As a recruiter for large companies such as Manpower and Ajilon, Perchuk worked with banks and insurance companies to fill technical positions. With the mortgage crisis, those industries were hit hard, and Perchuk made a gutsy decision. “The largest number of businesses are created during economic downturns and I decided to be part of that statistic,” she recalls. She opened up her own boutique recruiting company in 2010 and grew it successfully for several years.
Then she began to notice a dramatic change in the industry. Headhunting was becoming more automated, and as machine learning came into play, the process seemed to become more transactional. Candidates would routinely accept offers, and then bail out at the last minute for a better offer. Perchuk felt burned and burned out. “I started saying to myself, ‘what is making people behave like this? Do they not feel fulfilled? Do they only look at work as a means of income?’”

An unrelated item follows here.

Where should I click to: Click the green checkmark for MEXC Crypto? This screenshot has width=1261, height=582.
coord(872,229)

To get a broader fix on the state of the recruiting industry, she conducted a survey of more than 600 executives on LinkedIn and, based on her findings, wrote a book called Swimming in the Talent Pool: The Evolution of Recruiting. “It was actually an incredible way to catapult myself into a world of expertise when it came to talent acquisition, talent development, leadership, coaching,” Perchuk says. She decided to sell her recruiting company to a friendly competitor and she launched MTV Coaching.
“Having the Forbes Councils badge is really validating me.”

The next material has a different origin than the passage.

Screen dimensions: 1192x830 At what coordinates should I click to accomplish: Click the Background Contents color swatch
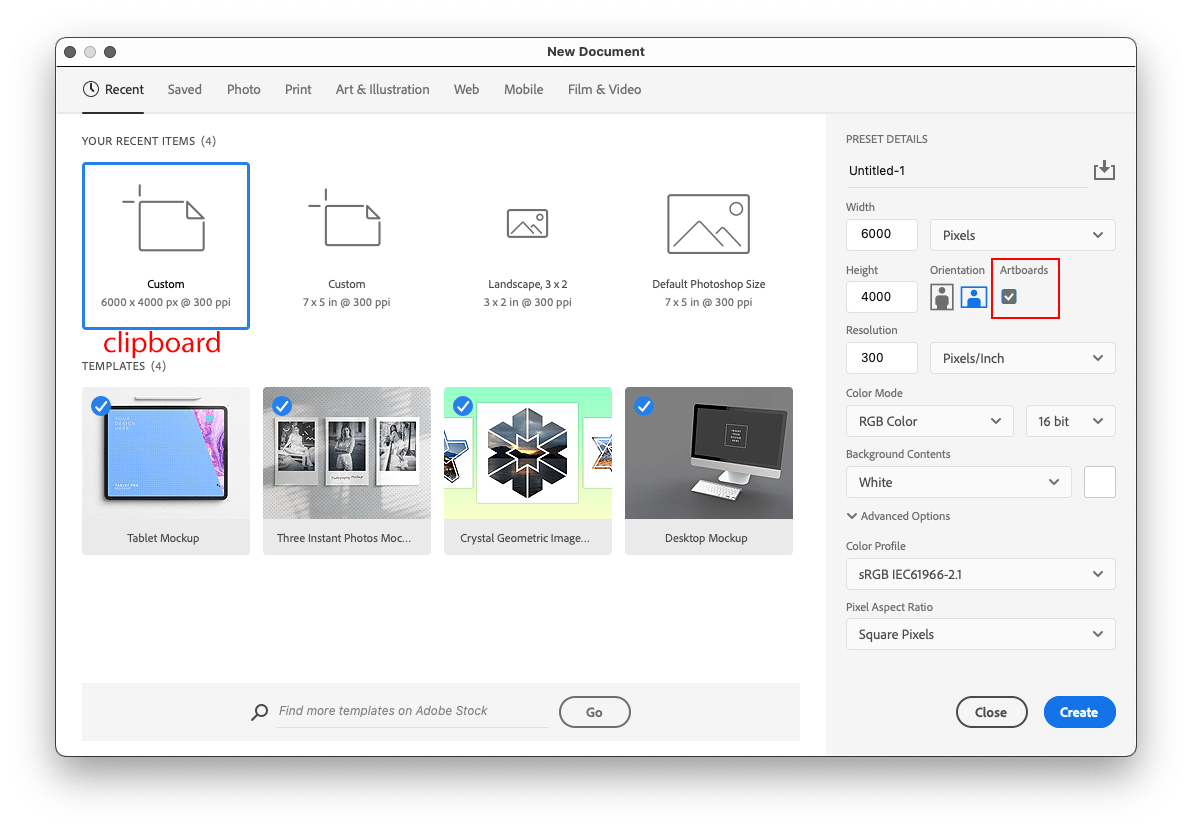point(1099,481)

Initially, Perchuk coached boutique search firms, like the one she had run, on how to operate efficiently. She immersed herself in her clients’ companies for a few months, improved their sales processes, and coached their recruiting staff. “I got enamored with coaching and started making connections,” she recalls. If she could help people get more clarity regarding their career paths before hitting the job market, she reckoned, she could save candidates and recruiters a lot of time and anguish. So she decided to become a coach and earned a professional certification at Rutgers University. “I realized that I have this wealth of information that executives need when they’re looking to transition,” she says. “That’s why I decided to become a Job Search Strategist. And I call myself a career progression coach, not a career coach.”
Perchuk’s clients fall into three categories: young people going from college into the workforce; those who have career plans but need help achieving their goals; and seasoned executives who want to make changes, but don’t know how to get started. “The way that I often differentiate myself is that I’m that hybrid of ex-recruiter/ executive search/executive talent acquisition executive, and then I sprinkled the coaching on top because getting a job is not transactional,” Perchuk says. She’s also an adjunct professor at Fairleigh Dickinson University, where she teaches freshmen and sophomores the skills they need to go from school to professional life.
During the pandemic, Perchuk says, she was able to expand her business internationally, since all client communication moved to Zoom. Her Forbes Coaches Council membership also helped her expand her reach. “International executives have reached out to me saying that they’ve seen a piece where I was featured or that I wrote on the platform,” she says. “I would never have exposure to these people if it wasn’t for Forbes Councils. Having the Forbes Councils badge is really validating me.” She’s also beginning to collaborate with some other community members. For instance, one member specializes in helping job candidates create resumes, cover letters, and bios. “I don’t like to write resumes, so I’d love to be able to refer clients to someone in the Forbes Councils ecosystem,” says Perchuk. “And if their clients want someone to build a strategy, they would refer them to me.”